─── Given information ───

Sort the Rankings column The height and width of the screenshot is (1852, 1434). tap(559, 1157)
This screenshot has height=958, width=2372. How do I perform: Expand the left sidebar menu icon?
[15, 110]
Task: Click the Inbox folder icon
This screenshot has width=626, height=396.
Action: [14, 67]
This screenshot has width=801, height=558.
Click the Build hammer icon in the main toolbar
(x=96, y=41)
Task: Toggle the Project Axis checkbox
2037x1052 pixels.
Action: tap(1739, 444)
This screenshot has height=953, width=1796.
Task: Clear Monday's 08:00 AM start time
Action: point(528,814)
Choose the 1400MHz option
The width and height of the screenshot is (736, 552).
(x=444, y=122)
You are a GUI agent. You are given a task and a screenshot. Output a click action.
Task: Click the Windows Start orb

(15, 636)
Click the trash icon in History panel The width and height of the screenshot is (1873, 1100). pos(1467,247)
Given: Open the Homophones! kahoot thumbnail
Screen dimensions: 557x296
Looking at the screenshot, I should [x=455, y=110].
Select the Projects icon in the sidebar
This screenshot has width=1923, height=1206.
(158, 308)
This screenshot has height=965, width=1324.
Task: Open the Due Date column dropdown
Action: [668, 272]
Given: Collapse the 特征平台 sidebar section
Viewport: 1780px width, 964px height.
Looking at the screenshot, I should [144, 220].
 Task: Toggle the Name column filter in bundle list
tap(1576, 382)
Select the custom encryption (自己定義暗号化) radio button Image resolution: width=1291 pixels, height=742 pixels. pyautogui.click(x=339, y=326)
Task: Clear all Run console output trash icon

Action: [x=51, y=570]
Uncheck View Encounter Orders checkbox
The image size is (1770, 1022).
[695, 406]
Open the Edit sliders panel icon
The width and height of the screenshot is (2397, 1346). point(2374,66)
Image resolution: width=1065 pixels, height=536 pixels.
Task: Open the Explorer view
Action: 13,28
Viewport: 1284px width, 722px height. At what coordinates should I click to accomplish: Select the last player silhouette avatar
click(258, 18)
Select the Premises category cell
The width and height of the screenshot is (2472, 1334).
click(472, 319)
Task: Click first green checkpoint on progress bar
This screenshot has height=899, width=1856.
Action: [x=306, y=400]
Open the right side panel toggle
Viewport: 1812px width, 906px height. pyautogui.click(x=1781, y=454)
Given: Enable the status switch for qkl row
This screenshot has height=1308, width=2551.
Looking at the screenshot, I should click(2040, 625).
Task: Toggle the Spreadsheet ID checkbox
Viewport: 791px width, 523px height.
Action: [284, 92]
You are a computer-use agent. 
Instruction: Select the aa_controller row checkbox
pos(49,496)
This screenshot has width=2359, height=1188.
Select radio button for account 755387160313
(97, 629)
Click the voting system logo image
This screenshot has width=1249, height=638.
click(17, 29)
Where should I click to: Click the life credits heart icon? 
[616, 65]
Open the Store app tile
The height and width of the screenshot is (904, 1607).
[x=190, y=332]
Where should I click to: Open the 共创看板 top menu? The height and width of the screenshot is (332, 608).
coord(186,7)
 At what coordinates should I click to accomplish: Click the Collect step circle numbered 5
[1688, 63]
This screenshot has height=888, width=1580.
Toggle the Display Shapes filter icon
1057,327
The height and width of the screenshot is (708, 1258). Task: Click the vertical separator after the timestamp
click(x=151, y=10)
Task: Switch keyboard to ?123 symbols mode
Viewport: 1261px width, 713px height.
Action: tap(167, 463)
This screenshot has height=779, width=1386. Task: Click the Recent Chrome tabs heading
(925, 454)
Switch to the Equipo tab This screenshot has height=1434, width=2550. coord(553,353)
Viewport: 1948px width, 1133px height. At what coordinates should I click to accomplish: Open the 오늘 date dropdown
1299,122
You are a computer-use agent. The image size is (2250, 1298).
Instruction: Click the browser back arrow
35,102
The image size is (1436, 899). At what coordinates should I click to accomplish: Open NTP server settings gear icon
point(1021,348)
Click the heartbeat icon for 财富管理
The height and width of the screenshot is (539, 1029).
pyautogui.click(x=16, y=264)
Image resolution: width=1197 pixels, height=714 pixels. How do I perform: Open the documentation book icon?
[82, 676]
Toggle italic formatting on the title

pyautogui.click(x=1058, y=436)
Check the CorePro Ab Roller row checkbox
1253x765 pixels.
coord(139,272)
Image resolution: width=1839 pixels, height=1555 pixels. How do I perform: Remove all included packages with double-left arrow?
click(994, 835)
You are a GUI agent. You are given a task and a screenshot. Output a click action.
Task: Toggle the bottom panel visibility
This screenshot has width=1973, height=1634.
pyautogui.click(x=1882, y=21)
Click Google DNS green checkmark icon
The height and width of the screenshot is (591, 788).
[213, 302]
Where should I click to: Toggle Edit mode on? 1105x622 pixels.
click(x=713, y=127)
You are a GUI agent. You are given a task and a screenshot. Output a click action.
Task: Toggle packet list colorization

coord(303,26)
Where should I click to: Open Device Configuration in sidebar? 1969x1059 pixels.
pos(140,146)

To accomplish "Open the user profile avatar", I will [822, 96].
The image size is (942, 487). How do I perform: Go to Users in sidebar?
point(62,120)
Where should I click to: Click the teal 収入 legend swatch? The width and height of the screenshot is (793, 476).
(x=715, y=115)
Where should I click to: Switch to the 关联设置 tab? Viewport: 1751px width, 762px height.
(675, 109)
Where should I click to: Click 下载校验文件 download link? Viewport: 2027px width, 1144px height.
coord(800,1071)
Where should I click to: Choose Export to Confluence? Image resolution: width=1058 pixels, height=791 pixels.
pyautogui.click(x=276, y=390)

───

**Work item:** Your task is to repeat the data exactly, with nothing left out.

**Output below:**
Sort the Rankings column The height and width of the screenshot is (1852, 1434). tap(559, 1157)
This screenshot has height=958, width=2372. How do I perform: Expand the left sidebar menu icon?
[15, 110]
Task: Click the Inbox folder icon
This screenshot has width=626, height=396.
Action: [14, 67]
This screenshot has width=801, height=558.
Click the Build hammer icon in the main toolbar
(x=96, y=41)
Task: Toggle the Project Axis checkbox
2037x1052 pixels.
Action: tap(1739, 444)
This screenshot has height=953, width=1796.
Task: Clear Monday's 08:00 AM start time
Action: point(528,814)
Choose the 1400MHz option
The width and height of the screenshot is (736, 552).
(x=444, y=122)
You are a GUI agent. You are given a task and a screenshot. Output a click action.
Task: Click the Windows Start orb

(15, 636)
Click the trash icon in History panel The width and height of the screenshot is (1873, 1100). pos(1467,247)
Given: Open the Homophones! kahoot thumbnail
Screen dimensions: 557x296
Looking at the screenshot, I should [x=455, y=110].
Select the Projects icon in the sidebar
This screenshot has width=1923, height=1206.
(158, 308)
This screenshot has height=965, width=1324.
Task: Open the Due Date column dropdown
Action: [668, 272]
Given: Collapse the 特征平台 sidebar section
Viewport: 1780px width, 964px height.
Looking at the screenshot, I should [144, 220].
 Task: Toggle the Name column filter in bundle list
tap(1576, 382)
Select the custom encryption (自己定義暗号化) radio button Image resolution: width=1291 pixels, height=742 pixels. pyautogui.click(x=339, y=326)
Task: Clear all Run console output trash icon

Action: [x=51, y=570]
Uncheck View Encounter Orders checkbox
The image size is (1770, 1022).
[695, 406]
Open the Edit sliders panel icon
The width and height of the screenshot is (2397, 1346). point(2374,66)
Image resolution: width=1065 pixels, height=536 pixels.
Task: Open the Explorer view
Action: 13,28
Viewport: 1284px width, 722px height. At what coordinates should I click to accomplish: Select the last player silhouette avatar
click(258, 18)
Select the Premises category cell
The width and height of the screenshot is (2472, 1334).
click(472, 319)
Task: Click first green checkpoint on progress bar
This screenshot has height=899, width=1856.
Action: [x=306, y=400]
Open the right side panel toggle
Viewport: 1812px width, 906px height. pyautogui.click(x=1781, y=454)
Given: Enable the status switch for qkl row
This screenshot has height=1308, width=2551.
Looking at the screenshot, I should click(2040, 625).
Task: Toggle the Spreadsheet ID checkbox
Viewport: 791px width, 523px height.
Action: [284, 92]
You are a computer-use agent. 
Instruction: Select the aa_controller row checkbox
pos(49,496)
This screenshot has width=2359, height=1188.
Select radio button for account 755387160313
(97, 629)
Click the voting system logo image
This screenshot has width=1249, height=638.
click(17, 29)
Where should I click to: Click the life credits heart icon? 
[616, 65]
Open the Store app tile
The height and width of the screenshot is (904, 1607).
[x=190, y=332]
Where should I click to: Open the 共创看板 top menu? The height and width of the screenshot is (332, 608).
coord(186,7)
 At what coordinates should I click to accomplish: Click the Collect step circle numbered 5
[1688, 63]
This screenshot has height=888, width=1580.
Toggle the Display Shapes filter icon
1057,327
The height and width of the screenshot is (708, 1258). Task: Click the vertical separator after the timestamp
click(x=151, y=10)
Task: Switch keyboard to ?123 symbols mode
Viewport: 1261px width, 713px height.
Action: tap(167, 463)
This screenshot has height=779, width=1386. Task: Click the Recent Chrome tabs heading
(925, 454)
Switch to the Equipo tab This screenshot has height=1434, width=2550. coord(553,353)
Viewport: 1948px width, 1133px height. At what coordinates should I click to accomplish: Open the 오늘 date dropdown
1299,122
You are a computer-use agent. The image size is (2250, 1298).
Instruction: Click the browser back arrow
35,102
The image size is (1436, 899). At what coordinates should I click to accomplish: Open NTP server settings gear icon
point(1021,348)
Click the heartbeat icon for 财富管理
The height and width of the screenshot is (539, 1029).
pyautogui.click(x=16, y=264)
Image resolution: width=1197 pixels, height=714 pixels. How do I perform: Open the documentation book icon?
[82, 676]
Toggle italic formatting on the title

pyautogui.click(x=1058, y=436)
Check the CorePro Ab Roller row checkbox
1253x765 pixels.
coord(139,272)
Image resolution: width=1839 pixels, height=1555 pixels. How do I perform: Remove all included packages with double-left arrow?
click(994, 835)
You are a GUI agent. You are given a task and a screenshot. Output a click action.
Task: Toggle the bottom panel visibility
This screenshot has width=1973, height=1634.
pyautogui.click(x=1882, y=21)
Click Google DNS green checkmark icon
The height and width of the screenshot is (591, 788).
[213, 302]
Where should I click to: Toggle Edit mode on? 1105x622 pixels.
click(x=713, y=127)
You are a GUI agent. You are given a task and a screenshot. Output a click action.
Task: Toggle packet list colorization

coord(303,26)
Where should I click to: Open Device Configuration in sidebar? 1969x1059 pixels.
pos(140,146)

To accomplish "Open the user profile avatar", I will [822, 96].
The image size is (942, 487). How do I perform: Go to Users in sidebar?
point(62,120)
Where should I click to: Click the teal 収入 legend swatch? The width and height of the screenshot is (793, 476).
(x=715, y=115)
Where should I click to: Switch to the 关联设置 tab? Viewport: 1751px width, 762px height.
(675, 109)
Where should I click to: Click 下载校验文件 download link? Viewport: 2027px width, 1144px height.
coord(800,1071)
Where should I click to: Choose Export to Confluence? Image resolution: width=1058 pixels, height=791 pixels.
pyautogui.click(x=276, y=390)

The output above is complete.